BTMs have been extensively studied in relation to fracture risk assessment and have been found, in some cases, to predict fracture risk independently of bone mineral density (BMD). However, the use of different markers and a number of measurement methods, even for the same marker, has resulted in incomparable and inconsistent data and therefore currently limits the incorporation of BTMs in fracture risk prediction tools, such as FRAX®.
In clinical practice, BTMs are used to monitor osteoporosis treatment. BTMs generally show large and rapid responses to the treatments used for osteoporosis, which make them an appealing tool to inform physicians and patients on treatment efficacy. Some evidence suggests that changes in BTMs following treatment with antiresorptive agents may explain a greater percentage of the fracture risk reduction than does the change in BMD. However, further population studies, with correct sample handling and statistical methods, are needed to confirm these findings.
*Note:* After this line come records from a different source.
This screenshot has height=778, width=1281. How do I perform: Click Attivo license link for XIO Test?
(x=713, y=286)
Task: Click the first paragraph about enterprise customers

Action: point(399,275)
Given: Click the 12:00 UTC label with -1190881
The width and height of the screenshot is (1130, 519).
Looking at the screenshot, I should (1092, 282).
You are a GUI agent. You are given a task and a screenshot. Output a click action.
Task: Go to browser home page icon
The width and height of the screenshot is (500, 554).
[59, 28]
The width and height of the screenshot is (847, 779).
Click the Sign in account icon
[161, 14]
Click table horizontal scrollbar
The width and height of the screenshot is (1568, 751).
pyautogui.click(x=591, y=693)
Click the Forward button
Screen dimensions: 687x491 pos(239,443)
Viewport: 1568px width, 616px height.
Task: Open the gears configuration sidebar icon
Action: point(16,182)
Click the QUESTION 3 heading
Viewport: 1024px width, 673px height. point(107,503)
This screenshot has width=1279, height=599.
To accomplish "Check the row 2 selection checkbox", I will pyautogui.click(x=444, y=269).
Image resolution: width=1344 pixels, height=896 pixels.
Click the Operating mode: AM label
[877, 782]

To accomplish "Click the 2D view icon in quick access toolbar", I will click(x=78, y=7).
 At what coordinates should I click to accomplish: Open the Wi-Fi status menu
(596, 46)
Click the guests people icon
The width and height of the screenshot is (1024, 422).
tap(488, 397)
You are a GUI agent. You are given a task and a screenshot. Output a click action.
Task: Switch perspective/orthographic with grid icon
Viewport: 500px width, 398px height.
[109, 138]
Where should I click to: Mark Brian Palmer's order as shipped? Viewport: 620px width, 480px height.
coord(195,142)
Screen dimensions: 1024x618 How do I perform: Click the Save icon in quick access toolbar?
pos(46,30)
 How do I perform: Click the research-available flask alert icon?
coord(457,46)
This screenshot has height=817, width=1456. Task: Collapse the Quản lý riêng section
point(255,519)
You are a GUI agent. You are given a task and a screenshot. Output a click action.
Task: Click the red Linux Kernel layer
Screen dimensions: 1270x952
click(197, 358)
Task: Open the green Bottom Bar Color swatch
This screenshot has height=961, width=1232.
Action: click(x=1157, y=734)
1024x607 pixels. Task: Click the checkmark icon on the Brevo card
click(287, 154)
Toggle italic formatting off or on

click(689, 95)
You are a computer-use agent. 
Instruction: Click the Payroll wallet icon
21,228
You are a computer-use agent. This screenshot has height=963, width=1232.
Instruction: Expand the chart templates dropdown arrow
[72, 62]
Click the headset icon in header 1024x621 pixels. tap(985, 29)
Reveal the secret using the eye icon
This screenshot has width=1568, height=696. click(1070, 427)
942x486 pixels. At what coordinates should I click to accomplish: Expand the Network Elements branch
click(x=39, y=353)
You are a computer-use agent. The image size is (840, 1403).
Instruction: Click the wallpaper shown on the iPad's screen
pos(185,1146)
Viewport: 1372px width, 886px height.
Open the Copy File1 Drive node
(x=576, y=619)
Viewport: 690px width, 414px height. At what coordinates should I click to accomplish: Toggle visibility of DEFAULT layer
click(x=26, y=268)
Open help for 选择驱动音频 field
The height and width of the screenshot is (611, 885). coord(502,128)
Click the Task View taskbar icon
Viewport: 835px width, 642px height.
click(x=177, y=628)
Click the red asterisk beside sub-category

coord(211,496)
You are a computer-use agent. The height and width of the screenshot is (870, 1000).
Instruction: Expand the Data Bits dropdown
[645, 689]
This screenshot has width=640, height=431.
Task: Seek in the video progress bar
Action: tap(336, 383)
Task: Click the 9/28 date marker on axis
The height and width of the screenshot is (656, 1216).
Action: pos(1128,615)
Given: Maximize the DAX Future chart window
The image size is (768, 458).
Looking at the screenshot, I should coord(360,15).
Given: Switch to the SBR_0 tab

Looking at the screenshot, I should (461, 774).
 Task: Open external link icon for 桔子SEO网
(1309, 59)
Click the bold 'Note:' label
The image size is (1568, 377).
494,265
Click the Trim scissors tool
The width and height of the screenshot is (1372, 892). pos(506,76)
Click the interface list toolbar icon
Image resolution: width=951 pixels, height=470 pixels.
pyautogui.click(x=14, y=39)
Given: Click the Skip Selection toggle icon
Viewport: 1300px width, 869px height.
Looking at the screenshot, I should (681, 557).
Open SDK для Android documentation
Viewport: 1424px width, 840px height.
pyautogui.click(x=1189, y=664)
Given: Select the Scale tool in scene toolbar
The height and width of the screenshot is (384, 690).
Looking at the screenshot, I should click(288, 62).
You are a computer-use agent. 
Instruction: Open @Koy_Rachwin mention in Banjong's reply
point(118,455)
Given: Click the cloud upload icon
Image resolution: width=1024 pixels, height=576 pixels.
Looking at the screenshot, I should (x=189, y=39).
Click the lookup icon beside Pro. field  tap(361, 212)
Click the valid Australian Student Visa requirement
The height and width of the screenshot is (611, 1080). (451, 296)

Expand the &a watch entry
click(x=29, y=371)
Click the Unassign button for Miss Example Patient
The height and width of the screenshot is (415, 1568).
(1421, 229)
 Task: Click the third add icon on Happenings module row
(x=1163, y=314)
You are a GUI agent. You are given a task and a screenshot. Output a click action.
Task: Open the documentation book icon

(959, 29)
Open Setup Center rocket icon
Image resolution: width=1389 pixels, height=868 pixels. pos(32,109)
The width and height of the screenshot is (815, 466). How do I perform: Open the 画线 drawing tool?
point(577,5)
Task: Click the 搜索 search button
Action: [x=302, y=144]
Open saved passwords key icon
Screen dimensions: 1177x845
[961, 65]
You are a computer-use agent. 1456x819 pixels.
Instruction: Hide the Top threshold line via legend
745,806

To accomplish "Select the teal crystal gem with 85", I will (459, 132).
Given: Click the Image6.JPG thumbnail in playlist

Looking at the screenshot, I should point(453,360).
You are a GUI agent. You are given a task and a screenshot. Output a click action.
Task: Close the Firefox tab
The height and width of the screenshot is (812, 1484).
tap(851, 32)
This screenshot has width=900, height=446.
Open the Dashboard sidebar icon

In its position paper* the Joint IOF-IFCC Bone Marker Standards Working Group identified several research priorities to address the gaps in the literature. It recommends that specific markers of bone formation (s-PINP) and of bone resorption (s-CTX) be used as reference analytes for bone turnover markers in clinical and observational studies. Professor Cyrus Cooper, Co-chair of the Joint IOF-IFCC Bone Marker Standards Working Group and Chair of the IOF Committee of Scientific Advisors, stated “Whilst no perfect ‘gold standard’ marker exists, these were chosen based on a number of criteria. These include adequate characterisation and clear definition of the marker; their specificity for bone and performance in clinical studies; wide availability; biological and analytical variability; sample handling; stability; ease of analysis and availability of method in routine laboratories; and the medium of measurement (urine vs. serum).”
Professor John Kanis, IOF President, urged the adoption of the reference standards by the scientific community, “Without precluding the use of other BTMs, the adoption of these reference standards would facilitate comparison between studies and allow data from different studies to be pooled in order to facilitate their incorporation into routine clinical practice.” He also noted that standardised protocols would greatly increase the clinical and research potential of BTMs, with improved value in patient management and other uses, such as prediction of the rate of bone loss, identification of secondary osteoporosis, prediction of response to therapy, and in improving treatment adherence.